Bonjour Monsieur Houdet, pourriez-vous vous présenter à nos lecteurs ?

 

Je suis tout d’abord un fan de tennis, qui jouais aussi loin que je me souvienne avec des raquettes et des balles, avec mon père sur la plage. Je commence ensuite à devenir champion des Pays de la Loire. En parallèle, je fais des études de vétérinaire. Finalement, dans le monde du tennis j’ai joué en première division du championnat de France.

Comme tout vétérinaire, j’exerce un tour de France des remplacements, pendant lequel je vais avoir un accident de moto  qui me fait perdre l’usage de ma jambe gauche.

Petit à petit, je reviens dans le monde du sport, plutôt de haut niveau, tout d’abord par le golf, avant de rencontrer Johan Cruyff et de migrer vers le tennis qui est mon premier amour, et qui m’a permis de revenir à mon premier rêve : devenir joueur de tennis professionnel.
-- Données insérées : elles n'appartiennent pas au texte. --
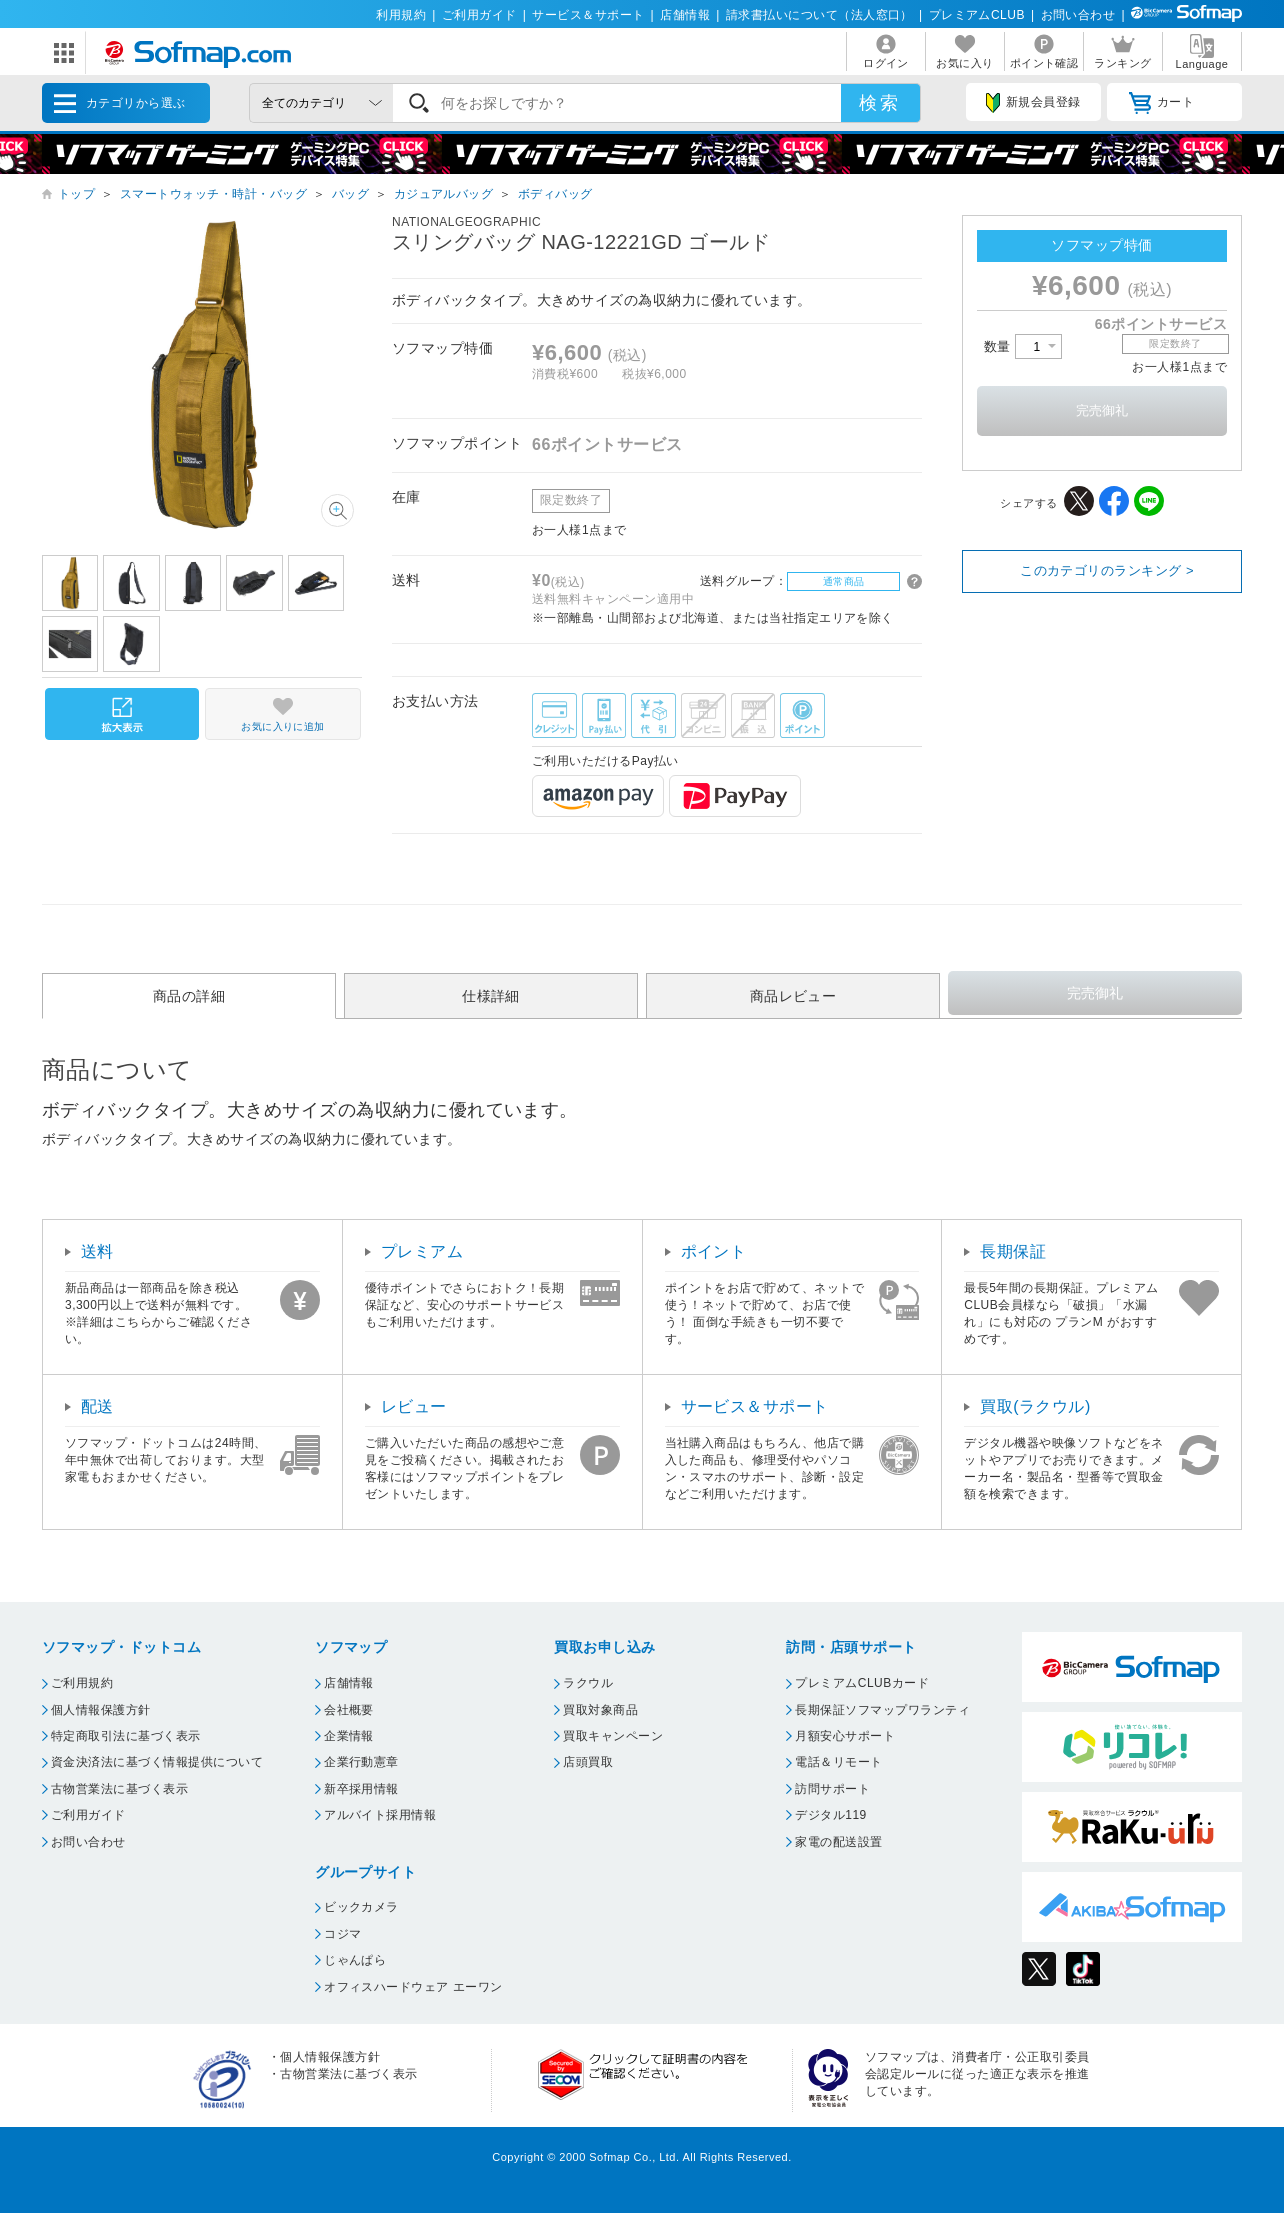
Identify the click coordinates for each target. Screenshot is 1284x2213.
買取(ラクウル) (1035, 1406)
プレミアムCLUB (977, 15)
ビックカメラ (361, 1907)
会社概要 (349, 1710)
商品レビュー (793, 996)
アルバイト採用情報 (380, 1815)
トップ (76, 194)
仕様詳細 (491, 996)
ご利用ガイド (479, 15)
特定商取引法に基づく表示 (126, 1736)
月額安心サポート (845, 1736)
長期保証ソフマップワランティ (882, 1710)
Vous étiez vétérinaire, puis en 2008 vous avez choisi de vous consacrer uniquement au tennis, en devenant professionnel. Quelles ont été vos motivations et avez-vous eu peur d’échouer en prenant ce risque ?

 

Je prenais un risque mesuré car j’étais vétérinaire installé à mon compte, libéral. Je pouvais faire un test sportif, me planter, et revenir à mon premier métier. Le risque professionnel était donc mesuré, c’est vrai que c’était un changement énorme, mais j’ai voulu tenter l’aventure.

 

Quelles sont les différences entre le tennis fauteuil et le tennis debout ?

 

La particularité du tennis fauteuil est qu’on ne peut pas faire de déplacements latéraux comme ceux qu’on a l’habitude de voir avec les joueurs de tennis debout, qui vont vers la gauche ou vers la droite. Nous sommes obligés de faire de grands cercles. Il y a un mélange de glisse, de contrôle de trajectoire. Pour avoir une image, ce serait comme si on jouait en rollers. En fait, la trajectoire la plus rapide n’est pas forcément la trajectoire la plus courte. Comme un pilote de formule 1 ou un skieur, qui font des courbes pour garder la vitesse, de la même manière, on ne prend pas le chemin le plus court, on prend le chemin le plus rapide.
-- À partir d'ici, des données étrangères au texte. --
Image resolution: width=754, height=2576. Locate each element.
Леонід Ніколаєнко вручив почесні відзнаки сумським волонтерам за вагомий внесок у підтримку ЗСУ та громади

La technique et la tactique varient-elles ?

 

Oui, la prise revers inversée. Elle nous permet de frapper fort des balles qui sont jouées au-dessus de l’épaule, parce que comme on est assis, ou à genoux pour mon cas, en tout cas plus bas par rapport au filet, on a plus de force pour jouer les balles au-dessus de l’épaule. Avec une prise revers classique, frapper une balle au-dessus de l’épaule est très difficile, même s’il reste quelques joueurs sur le circuit qui utilisent cette prise, notamment Gustavo Fernandez l’argentin, qui est une montagne musculaire. Cette prise nous permet également de jouer quasiment tous les coups avec la même prise : le coup droit, le revers, de temps en temps le chip de revers. On a en fait très peu de temps pour s’ajuster car nos mains sont utilisées pour mobiliser le fauteuil.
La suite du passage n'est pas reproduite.